:: PROBLEM SET ::
• 1. Rewrite the research report from "Figure 1: Dyson" up to and including "of the wavefunction.", changing "pyrazine cation" to "pyrimidine cation".
• 2. In the research report's Figure 1 caption, what does the label in the parentheses for each cationic state correspond to?
• 3. Pick up the research report after its last sentence and keep writing.
-- DOCUMENT SECTION follows --
Further collaboration will focus on analysis of the role of the different cross channels and on generation of the harmonic yields.


Figure 1: Dyson orbitals for ground state of pyrazine cation, 1 Ag, and its two lowest-lying excited single-hole states: 1 B1g, 1 B1u. For each cationic state the label in the parentheses corresponds to the singly occupied molecular orbital in the most dominant configuration in the CAS-CI expansion of the wavefunction.

STSM by Jorge Alejandro Budagosky Marcilla, Institute for Biocomputation and Physics of Complex Systems (Zaragoza), with Esa Räsänen, Tampere University of Technology (Tampere)
On February 16th, 2014 (7 days)
-- DOCUMENT SECTION concluded --
-- GIVEN DATA follows --
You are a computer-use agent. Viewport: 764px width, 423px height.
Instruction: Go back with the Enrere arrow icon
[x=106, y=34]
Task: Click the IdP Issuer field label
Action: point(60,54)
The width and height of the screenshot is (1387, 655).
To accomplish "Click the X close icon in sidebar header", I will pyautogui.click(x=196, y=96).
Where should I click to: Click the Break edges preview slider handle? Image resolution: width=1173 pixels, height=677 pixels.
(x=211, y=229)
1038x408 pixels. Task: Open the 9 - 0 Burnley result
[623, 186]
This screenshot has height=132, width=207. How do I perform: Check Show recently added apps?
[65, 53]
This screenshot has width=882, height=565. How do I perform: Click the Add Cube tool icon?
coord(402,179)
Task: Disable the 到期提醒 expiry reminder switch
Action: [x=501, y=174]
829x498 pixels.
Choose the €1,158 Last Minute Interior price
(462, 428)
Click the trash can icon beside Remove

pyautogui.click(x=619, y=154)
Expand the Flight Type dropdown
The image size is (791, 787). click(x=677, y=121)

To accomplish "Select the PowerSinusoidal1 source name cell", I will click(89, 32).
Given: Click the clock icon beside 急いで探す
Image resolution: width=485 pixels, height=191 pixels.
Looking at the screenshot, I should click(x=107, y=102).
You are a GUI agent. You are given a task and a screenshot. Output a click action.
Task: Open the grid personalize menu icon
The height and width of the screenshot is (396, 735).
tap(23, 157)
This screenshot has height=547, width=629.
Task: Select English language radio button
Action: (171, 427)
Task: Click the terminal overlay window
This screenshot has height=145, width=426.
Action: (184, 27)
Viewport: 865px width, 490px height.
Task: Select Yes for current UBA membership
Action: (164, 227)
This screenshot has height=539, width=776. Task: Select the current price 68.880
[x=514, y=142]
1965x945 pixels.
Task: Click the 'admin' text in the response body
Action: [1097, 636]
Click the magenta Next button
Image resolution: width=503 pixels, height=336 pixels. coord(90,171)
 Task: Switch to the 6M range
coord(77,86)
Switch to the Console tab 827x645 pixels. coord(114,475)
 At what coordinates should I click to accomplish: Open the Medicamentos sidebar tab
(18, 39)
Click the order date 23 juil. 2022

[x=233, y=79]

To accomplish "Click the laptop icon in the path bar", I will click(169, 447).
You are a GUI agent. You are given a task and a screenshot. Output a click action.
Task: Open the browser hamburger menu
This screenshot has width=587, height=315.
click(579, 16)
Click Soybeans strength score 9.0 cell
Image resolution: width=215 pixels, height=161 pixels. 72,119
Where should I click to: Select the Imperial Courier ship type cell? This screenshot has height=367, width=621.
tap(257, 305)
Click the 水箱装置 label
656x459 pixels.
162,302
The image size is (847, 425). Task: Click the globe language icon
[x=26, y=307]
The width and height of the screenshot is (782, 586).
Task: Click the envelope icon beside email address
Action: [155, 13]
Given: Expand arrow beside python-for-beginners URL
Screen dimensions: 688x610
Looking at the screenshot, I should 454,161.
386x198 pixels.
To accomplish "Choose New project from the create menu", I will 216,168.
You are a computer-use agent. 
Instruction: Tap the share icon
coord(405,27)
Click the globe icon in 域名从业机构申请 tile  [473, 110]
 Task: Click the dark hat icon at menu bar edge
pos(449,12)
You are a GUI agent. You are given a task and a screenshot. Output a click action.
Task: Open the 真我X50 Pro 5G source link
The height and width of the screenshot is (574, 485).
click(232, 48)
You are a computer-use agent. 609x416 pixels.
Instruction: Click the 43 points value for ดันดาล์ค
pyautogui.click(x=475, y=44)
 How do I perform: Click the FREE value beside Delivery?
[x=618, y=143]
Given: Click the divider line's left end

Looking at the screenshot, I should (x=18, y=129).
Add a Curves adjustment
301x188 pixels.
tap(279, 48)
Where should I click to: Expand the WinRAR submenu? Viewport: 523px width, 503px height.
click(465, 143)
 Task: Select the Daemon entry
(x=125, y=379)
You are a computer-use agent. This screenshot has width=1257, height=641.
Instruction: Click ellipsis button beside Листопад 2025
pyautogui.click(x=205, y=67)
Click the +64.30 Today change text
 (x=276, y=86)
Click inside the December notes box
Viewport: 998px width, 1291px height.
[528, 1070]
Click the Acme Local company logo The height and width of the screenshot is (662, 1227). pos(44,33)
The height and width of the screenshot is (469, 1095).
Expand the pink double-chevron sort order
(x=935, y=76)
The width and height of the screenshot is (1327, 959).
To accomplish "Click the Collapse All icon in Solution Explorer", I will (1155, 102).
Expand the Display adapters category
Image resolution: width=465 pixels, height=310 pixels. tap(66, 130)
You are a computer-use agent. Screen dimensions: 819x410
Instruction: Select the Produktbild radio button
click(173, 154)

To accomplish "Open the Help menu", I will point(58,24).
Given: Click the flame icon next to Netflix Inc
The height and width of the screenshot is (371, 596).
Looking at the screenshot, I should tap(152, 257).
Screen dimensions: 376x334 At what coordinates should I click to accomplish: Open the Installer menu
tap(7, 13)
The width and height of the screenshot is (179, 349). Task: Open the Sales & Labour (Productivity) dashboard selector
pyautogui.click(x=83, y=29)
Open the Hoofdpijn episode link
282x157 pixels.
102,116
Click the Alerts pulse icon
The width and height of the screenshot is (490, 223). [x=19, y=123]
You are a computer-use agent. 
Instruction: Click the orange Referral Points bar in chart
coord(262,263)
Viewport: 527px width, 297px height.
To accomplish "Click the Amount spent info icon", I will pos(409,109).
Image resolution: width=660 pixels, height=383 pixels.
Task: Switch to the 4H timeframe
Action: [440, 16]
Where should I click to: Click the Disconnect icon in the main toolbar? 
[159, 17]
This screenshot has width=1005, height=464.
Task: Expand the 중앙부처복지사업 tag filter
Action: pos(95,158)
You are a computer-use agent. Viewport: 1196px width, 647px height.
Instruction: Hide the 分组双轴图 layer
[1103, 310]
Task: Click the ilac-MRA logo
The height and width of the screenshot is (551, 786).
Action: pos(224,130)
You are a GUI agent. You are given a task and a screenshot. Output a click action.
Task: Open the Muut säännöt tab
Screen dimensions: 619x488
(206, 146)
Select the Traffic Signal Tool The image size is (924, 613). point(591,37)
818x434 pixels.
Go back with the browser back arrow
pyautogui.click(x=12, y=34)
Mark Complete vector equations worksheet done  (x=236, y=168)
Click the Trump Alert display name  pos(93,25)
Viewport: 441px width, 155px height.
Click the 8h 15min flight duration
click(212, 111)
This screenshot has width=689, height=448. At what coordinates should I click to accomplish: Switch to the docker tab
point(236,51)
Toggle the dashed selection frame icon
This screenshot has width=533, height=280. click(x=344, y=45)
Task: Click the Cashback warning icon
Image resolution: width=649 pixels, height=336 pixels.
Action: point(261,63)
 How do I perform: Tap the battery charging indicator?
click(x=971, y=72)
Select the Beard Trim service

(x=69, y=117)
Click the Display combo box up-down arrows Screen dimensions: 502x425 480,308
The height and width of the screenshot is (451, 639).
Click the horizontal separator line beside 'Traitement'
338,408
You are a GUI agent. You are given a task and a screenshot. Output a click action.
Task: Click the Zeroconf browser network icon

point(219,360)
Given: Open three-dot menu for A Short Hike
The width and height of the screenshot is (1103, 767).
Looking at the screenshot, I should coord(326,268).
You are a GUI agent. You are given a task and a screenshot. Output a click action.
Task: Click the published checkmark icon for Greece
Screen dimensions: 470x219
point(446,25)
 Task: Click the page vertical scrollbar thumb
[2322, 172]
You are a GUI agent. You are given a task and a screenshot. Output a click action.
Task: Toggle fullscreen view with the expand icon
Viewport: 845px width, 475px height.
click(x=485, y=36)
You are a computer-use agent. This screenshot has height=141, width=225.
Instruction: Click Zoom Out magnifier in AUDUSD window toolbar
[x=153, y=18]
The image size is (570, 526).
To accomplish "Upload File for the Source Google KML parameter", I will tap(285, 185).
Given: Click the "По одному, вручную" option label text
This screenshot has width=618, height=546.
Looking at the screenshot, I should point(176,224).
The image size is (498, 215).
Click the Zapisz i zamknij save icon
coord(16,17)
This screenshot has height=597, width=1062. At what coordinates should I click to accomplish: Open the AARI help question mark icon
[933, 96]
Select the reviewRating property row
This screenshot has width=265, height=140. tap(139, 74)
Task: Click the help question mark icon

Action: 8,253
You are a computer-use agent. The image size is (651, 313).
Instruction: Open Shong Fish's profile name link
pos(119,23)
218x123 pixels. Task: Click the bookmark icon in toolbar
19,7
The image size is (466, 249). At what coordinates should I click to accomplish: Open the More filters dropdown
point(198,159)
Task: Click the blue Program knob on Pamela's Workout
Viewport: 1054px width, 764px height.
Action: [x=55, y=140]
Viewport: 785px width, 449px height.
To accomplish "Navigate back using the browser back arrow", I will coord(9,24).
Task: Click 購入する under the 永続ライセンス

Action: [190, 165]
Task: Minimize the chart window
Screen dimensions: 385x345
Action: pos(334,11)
-- GIVEN DATA concluded --
:: ANSWERS BY ITEM ::
• 1.
Figure 1: Dyson orbitals for ground state of pyrimidine cation, 1 Ag, and its two lowest-lying excited single-hole states: 1 B1g, 1 B1u. For each cationic state the label in the parentheses corresponds to the singly occupied molecular orbital in the most dominant configuration in the CAS-CI expansion of the wavefunction.

• 2. It corresponds to the singly occupied molecular orbital in the most dominant configuration in the CAS-CI expansion of the wavefunction.

• 3.
Optimal control of high harmonic generation

At sufficiently high intensities, matter reacts non-linearly to light, and may re-emit at integer multiples (harmonics) of the frequency of the incoming source. The spectrum of atoms and molecules exposed to very intense laser pulses was found to present unexpectedly high harmonics, and its shape was observed to have a plateau extending over many orders of magnitude – a process known as high harmonic generation (HHG). The light emitted in this manner is coherent and may reach the extreme ultraviolet and soft X-ray frequency regime. These properties can be of paramount importance for many technological and scientific purposes.

We examine computationally the possibility of optimizing the HHG spectrum of Hydrogen atoms by shaping a laser pulse in the THz range. The spectra are computed with a fully quantum mechanical description, by explicitly computing the time-dependent dipole moment of the systems, which are modeled in one dimension. Specifically, by the optimal control theory (OCT), we studied the possibility of arbitrarily adjusting the plateau extension in harmonic spectra.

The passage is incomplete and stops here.